— start Records for the exercise —

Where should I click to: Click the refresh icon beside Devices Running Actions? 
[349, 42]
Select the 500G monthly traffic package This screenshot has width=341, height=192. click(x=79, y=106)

— end Records for the exercise —
— start Records for the exercise —

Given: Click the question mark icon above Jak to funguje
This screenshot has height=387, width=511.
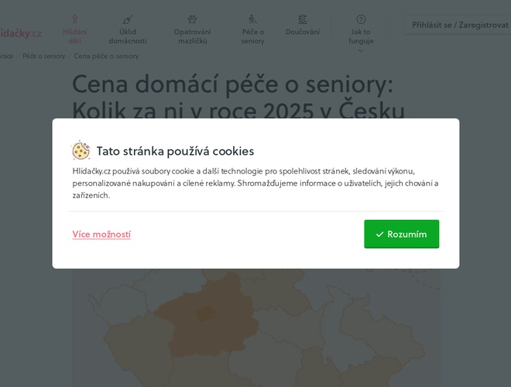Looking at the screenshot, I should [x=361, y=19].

— end Records for the exercise —

Duplicate the records word for word, from the line containing "Where should I" through the line containing "Select the 500G", both lines included.

Where should I click to: Click the refresh icon beside Devices Running Actions? 
[349, 42]
Select the 500G monthly traffic package This screenshot has width=341, height=192. click(x=79, y=106)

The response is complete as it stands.